### The task
Could you reproduce, from the records below, everything from the line with "Как лечить ранения сердца. Различные подходы (158, 1385)" down to the line with "Анемия (35, 498)", keeping both of those lines and changing nothing?

### Records supplied
• • • •
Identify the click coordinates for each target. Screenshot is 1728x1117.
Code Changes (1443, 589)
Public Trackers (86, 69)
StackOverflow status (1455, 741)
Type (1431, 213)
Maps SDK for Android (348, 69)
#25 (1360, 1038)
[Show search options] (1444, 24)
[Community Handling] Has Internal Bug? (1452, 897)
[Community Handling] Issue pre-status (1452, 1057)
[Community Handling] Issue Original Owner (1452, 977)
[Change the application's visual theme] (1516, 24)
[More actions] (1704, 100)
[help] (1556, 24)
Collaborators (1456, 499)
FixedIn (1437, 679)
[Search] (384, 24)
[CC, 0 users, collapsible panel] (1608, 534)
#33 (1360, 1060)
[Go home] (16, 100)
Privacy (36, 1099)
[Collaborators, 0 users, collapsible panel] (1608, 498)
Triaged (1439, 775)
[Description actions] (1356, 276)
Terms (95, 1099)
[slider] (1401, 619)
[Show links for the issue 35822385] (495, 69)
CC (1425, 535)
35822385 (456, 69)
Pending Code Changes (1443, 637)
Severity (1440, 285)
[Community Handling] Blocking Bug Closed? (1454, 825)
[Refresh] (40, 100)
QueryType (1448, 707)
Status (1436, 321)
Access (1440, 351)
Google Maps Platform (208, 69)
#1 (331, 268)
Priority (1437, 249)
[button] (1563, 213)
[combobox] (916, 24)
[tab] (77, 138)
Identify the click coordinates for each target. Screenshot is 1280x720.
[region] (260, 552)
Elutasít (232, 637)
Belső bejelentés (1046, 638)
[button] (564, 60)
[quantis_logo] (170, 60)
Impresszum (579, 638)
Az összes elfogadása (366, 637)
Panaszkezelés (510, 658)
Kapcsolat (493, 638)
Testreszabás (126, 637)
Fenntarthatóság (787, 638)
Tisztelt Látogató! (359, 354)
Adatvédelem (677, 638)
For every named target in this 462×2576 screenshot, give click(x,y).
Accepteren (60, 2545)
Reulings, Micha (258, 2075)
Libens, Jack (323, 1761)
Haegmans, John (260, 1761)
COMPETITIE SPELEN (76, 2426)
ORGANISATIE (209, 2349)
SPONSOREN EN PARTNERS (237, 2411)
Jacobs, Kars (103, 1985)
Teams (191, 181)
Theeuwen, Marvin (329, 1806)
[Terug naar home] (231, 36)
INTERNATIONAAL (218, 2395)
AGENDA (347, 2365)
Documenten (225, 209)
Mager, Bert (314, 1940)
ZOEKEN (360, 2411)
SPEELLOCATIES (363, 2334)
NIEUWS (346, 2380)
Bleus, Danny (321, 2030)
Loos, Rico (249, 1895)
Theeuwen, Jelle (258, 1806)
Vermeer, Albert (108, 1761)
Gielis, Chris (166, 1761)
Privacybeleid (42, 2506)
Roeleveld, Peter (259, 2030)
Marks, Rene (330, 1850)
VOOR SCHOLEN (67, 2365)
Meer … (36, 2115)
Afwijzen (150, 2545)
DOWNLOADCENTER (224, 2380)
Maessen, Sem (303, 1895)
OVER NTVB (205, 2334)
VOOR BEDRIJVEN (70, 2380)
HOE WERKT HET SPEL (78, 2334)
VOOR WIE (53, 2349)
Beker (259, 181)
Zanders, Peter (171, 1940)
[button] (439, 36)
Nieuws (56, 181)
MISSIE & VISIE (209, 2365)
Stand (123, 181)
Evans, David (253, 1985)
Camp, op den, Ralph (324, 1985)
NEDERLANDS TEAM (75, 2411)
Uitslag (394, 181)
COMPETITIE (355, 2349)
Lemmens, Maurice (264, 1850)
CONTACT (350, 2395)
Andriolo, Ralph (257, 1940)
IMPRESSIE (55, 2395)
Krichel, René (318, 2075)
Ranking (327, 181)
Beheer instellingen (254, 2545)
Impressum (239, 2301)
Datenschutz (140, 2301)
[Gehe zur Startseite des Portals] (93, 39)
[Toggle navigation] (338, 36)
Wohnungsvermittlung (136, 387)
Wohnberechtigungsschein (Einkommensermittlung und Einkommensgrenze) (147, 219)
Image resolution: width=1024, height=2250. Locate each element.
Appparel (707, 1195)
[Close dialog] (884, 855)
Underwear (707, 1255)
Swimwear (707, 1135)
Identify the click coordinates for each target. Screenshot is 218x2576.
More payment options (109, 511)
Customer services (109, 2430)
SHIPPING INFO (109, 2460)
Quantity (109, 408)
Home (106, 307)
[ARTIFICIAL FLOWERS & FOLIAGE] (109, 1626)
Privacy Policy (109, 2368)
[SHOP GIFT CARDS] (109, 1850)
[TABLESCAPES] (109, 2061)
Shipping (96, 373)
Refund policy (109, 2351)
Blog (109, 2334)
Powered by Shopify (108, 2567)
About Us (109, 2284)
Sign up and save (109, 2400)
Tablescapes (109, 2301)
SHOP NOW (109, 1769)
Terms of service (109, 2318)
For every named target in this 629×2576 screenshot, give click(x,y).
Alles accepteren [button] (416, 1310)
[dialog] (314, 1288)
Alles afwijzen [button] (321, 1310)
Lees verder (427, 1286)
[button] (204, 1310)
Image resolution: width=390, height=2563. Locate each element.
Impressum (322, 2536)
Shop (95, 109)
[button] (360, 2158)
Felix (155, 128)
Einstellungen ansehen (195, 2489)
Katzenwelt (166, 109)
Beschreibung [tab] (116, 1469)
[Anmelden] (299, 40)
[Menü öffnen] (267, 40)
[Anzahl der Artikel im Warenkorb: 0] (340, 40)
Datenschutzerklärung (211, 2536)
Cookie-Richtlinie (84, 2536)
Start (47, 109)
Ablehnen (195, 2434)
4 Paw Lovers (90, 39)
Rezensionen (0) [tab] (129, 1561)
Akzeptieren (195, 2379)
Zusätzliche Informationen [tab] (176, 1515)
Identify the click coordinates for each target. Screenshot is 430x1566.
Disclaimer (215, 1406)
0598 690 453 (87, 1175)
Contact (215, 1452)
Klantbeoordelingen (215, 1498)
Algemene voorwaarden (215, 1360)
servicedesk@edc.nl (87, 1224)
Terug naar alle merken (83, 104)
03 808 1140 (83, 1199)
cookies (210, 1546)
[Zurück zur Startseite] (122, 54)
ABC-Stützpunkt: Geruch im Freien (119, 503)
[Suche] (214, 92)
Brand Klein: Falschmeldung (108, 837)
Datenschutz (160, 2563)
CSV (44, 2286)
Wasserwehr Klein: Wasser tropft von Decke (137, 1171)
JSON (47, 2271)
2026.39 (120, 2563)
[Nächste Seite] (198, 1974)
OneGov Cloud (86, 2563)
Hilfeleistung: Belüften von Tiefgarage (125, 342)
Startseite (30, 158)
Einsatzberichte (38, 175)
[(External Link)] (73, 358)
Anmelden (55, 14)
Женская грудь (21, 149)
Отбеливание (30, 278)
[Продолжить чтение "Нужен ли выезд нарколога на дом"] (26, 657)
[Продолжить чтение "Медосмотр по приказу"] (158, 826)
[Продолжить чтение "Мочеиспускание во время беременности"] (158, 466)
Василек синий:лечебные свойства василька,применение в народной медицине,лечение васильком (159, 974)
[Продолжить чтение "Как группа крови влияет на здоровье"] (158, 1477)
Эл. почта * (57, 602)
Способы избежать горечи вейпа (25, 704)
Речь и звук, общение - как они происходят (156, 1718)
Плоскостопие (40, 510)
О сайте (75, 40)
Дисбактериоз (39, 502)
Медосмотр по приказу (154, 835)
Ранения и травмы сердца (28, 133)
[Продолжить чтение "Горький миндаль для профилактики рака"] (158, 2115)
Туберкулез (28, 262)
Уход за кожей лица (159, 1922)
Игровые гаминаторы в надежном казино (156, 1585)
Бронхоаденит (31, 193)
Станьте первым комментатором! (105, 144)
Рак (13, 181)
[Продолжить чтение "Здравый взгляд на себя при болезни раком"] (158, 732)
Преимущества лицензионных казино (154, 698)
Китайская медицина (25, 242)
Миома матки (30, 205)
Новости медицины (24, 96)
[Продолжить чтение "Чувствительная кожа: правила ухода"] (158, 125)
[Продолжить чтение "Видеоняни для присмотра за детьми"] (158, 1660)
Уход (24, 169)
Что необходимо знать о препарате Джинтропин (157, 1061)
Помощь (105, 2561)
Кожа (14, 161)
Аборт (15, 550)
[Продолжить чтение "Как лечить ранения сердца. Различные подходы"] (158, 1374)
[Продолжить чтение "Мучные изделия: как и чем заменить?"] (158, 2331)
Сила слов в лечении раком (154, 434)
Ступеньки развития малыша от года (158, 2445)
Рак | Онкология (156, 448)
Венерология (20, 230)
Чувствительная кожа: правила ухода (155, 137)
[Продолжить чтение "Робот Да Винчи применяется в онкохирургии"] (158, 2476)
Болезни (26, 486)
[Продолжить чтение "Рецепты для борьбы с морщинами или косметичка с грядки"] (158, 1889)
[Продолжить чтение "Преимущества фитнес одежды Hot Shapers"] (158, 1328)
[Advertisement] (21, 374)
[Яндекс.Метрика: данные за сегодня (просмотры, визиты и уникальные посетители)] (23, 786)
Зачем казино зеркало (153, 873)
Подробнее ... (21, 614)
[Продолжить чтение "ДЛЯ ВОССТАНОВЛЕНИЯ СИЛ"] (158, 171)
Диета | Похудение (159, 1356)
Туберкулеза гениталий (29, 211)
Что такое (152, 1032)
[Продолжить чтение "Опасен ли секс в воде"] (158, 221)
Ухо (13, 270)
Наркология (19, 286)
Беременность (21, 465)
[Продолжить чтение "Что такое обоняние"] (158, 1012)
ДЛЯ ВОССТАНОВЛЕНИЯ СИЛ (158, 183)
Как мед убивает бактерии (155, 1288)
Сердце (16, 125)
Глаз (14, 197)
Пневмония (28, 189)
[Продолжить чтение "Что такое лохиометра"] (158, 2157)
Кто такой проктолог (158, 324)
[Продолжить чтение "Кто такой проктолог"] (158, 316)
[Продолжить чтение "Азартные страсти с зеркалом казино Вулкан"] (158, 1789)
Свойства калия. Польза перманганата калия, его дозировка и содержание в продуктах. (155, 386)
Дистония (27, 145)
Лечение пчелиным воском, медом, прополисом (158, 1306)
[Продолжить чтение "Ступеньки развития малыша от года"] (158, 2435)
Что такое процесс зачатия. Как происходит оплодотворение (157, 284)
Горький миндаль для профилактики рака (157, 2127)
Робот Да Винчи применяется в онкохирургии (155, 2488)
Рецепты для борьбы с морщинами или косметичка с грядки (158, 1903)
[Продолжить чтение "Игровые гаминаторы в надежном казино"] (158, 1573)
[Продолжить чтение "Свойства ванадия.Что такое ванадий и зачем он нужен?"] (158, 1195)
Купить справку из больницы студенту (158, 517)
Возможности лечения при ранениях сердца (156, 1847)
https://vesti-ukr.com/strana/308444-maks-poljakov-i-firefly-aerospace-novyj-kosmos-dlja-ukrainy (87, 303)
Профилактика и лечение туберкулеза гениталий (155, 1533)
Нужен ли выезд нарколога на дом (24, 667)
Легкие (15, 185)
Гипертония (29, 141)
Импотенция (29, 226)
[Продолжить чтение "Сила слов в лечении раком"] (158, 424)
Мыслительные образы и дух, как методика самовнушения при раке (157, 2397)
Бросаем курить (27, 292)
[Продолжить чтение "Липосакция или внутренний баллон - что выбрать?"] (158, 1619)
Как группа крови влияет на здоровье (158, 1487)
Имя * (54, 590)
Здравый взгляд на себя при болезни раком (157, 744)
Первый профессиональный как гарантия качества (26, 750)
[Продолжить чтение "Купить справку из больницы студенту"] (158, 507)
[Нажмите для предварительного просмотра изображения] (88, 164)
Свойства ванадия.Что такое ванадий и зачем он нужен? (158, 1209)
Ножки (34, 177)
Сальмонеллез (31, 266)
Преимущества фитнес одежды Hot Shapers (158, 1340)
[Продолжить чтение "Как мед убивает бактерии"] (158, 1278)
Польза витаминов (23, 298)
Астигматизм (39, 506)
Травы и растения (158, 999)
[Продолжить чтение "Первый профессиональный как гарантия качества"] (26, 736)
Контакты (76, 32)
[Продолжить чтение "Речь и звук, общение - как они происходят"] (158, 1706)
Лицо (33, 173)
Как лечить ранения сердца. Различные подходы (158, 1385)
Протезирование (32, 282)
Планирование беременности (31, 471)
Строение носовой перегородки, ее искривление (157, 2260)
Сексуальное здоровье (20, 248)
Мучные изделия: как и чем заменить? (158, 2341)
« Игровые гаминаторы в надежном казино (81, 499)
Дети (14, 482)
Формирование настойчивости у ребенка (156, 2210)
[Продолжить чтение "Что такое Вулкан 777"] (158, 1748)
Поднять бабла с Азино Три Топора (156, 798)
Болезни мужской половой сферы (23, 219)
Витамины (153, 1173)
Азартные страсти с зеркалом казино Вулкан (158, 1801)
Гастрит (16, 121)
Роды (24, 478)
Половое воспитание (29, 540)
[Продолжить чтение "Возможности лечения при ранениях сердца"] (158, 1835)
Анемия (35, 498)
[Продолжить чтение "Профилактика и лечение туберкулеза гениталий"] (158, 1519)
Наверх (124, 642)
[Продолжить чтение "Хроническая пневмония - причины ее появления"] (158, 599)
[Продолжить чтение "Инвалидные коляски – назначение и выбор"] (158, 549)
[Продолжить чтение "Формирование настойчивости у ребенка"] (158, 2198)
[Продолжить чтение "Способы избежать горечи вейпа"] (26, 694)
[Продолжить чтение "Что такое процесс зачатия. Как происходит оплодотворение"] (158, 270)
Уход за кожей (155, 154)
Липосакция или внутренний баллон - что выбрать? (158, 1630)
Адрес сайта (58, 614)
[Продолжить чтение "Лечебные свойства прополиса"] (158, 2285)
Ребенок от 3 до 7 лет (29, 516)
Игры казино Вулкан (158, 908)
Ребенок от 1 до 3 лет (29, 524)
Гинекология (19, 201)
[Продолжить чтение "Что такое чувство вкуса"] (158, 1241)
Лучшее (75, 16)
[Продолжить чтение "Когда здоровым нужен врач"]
• • • •
### Reply
Как лечить ранения сердца. Различные подходы (158, 1385)
Протезирование (32, 282)
Планирование беременности (31, 471)
Строение носовой перегородки, ее искривление (157, 2260)
Сексуальное здоровье (20, 248)
Мучные изделия: как и чем заменить? (158, 2341)
« Игровые гаминаторы в надежном казино (81, 499)
Дети (14, 482)
Формирование настойчивости у ребенка (156, 2210)
[Продолжить чтение "Что такое Вулкан 777"] (158, 1748)
Поднять бабла с Азино Три Топора (156, 798)
Болезни мужской половой сферы (23, 219)
Витамины (153, 1173)
Азартные страсти с зеркалом казино Вулкан (158, 1801)
Гастрит (16, 121)
Роды (24, 478)
Половое воспитание (29, 540)
[Продолжить чтение "Возможности лечения при ранениях сердца"] (158, 1835)
Анемия (35, 498)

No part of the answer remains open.